Formele Onreëlmatighede, Materiële Onreëlmatighede, Regsgeldigheid van Verrigtinge en Artikel 157 van die Insolvensiewet 24 van 1936
Authors: AL Stander en HJ Kloppers
Affiliations: BIuris LLM LLD Professor, Fakulteit Regte, Noordwes Universiteit, Potchefstroomkampus; BComm LLB LLM LLD Nagraadse Diploma: Finansiële beplanning Mede-professor, Fakulteit Regte, Noordwes Universiteit, Potchefstroomkampus
Source: Stellenbosch Law Review, Volume 31 Issue 2, 2020, p. 249 – 269
The application of section 157(1) of the Insolvency Act 24 of 1936 (“the Act”) that concerns a formal defect or irregularity requires careful consideration. Many court cases have already been decided on this aspect and over the years there have been several endeavours to define “a formal defect”. In the Gauteng Division of the High Court and the KwaZulu-Natal Division of the High Court, there are currently different approaches to the application of this phrase in section 4(1) of the Insolvency Act, due to different interpretations of the term “formal defect”. In the first-mentioned division, it is the view that if section 4(1), read with section 157, means that a notice of surrender published more than 30 days before the relevant date is valid (provided that a court does not in due course find that a substantial injustice has occurred), it would create uncertainty.

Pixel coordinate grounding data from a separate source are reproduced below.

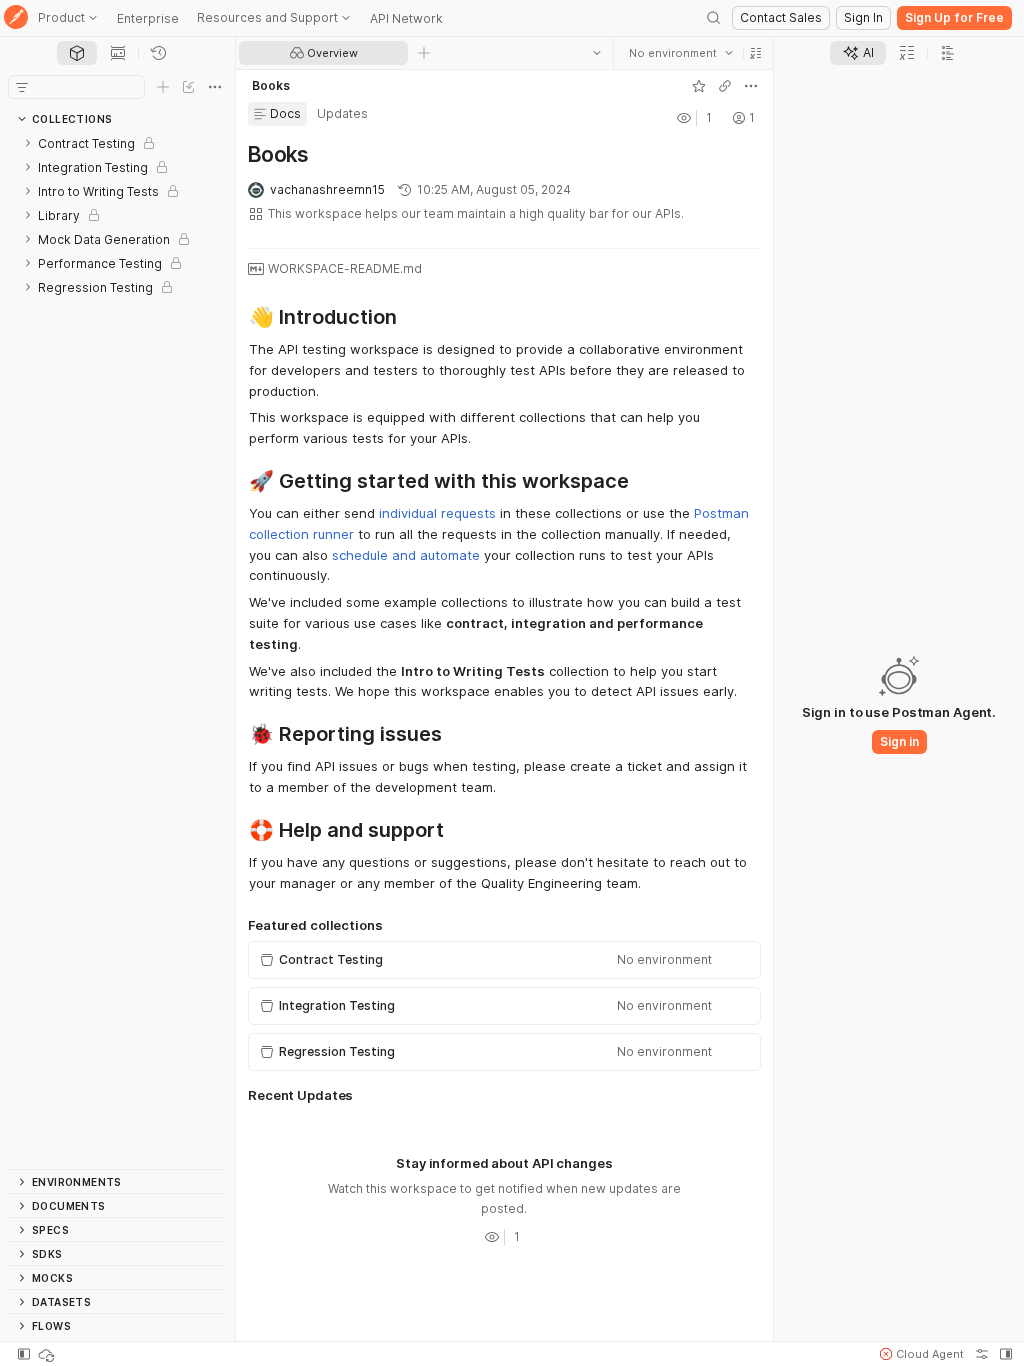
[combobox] (681, 53)
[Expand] (28, 143)
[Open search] (714, 18)
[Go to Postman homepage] (16, 18)
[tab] (77, 53)
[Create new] (163, 87)
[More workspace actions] (751, 86)
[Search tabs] (597, 53)
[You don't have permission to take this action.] (424, 53)
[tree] (117, 650)
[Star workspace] (699, 86)
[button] (756, 53)
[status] (48, 1354)
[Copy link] (725, 86)
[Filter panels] (22, 87)
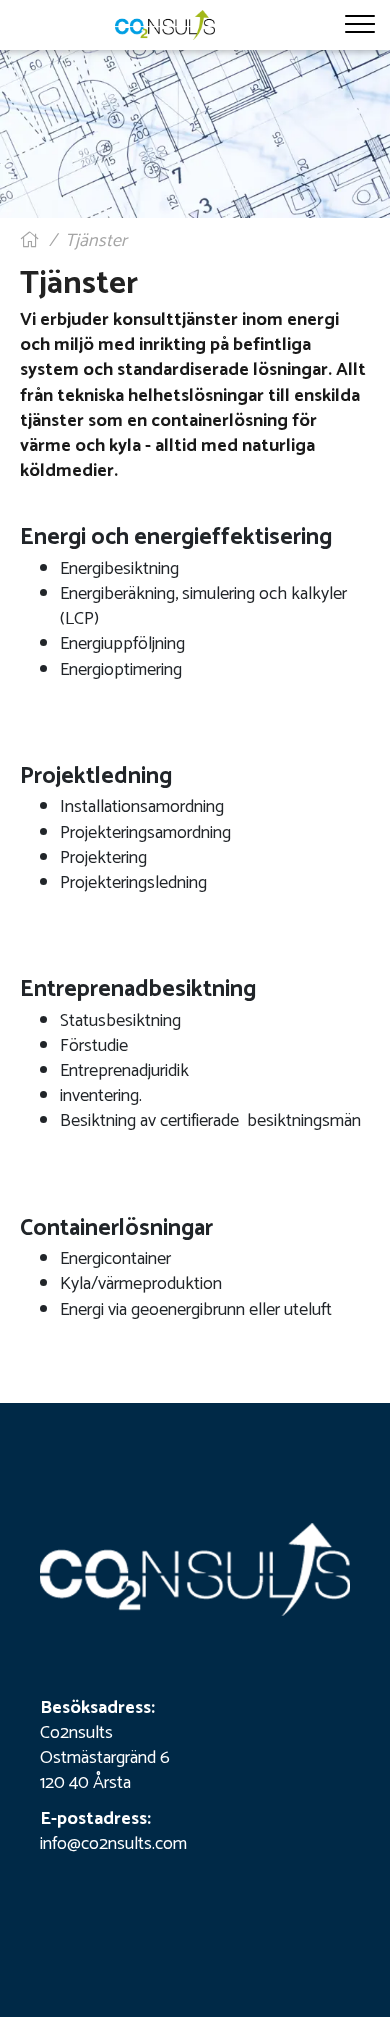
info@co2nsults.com (113, 1844)
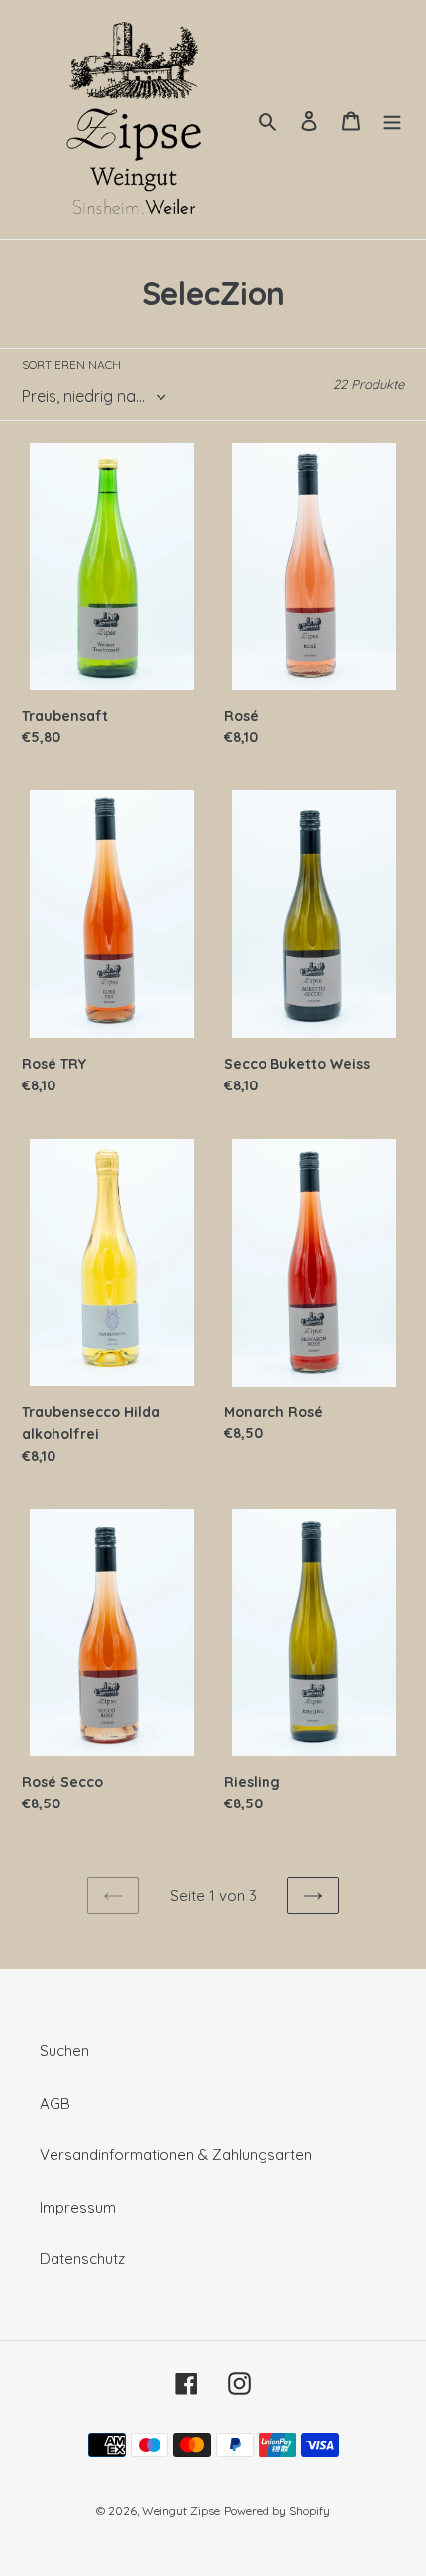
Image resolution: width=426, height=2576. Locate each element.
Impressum (78, 2207)
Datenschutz (82, 2258)
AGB (55, 2103)
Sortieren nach (71, 365)
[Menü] (392, 119)
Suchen (64, 2050)
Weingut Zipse (181, 2510)
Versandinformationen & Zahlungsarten (176, 2154)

Effectively, a debtor will be able to secure and control a suspension of execution. That was clearly not what the legislature intended. In the KwaZulu-Natal division, the view is that the premature publication of a notice of surrender of an estate under section 4(1) is a formal defect or irregularity within the meaning of that phrase in section 157(1) of the Act. The publication itself is therefore not rendered invalid by the defect. The extent to which the applicant has complied with or deviated from the procedural requirements of the Act is a factor to be considered in exercising the court’s discretion in terms of section 6 of the Insolvency Act. However, the different approaches of the two divisions of the High Court create uncertainty. In the recent case of Swart v Starbuck, the Constitutional Court applied, among other things, section 157(1) to maintain the validity of an action by the Master. It is argued in this article that neither the majority decision nor the minority ruling has given sufficient consideration to the characterisation of “formal defect” in order to address the uncertainty about the application of this section.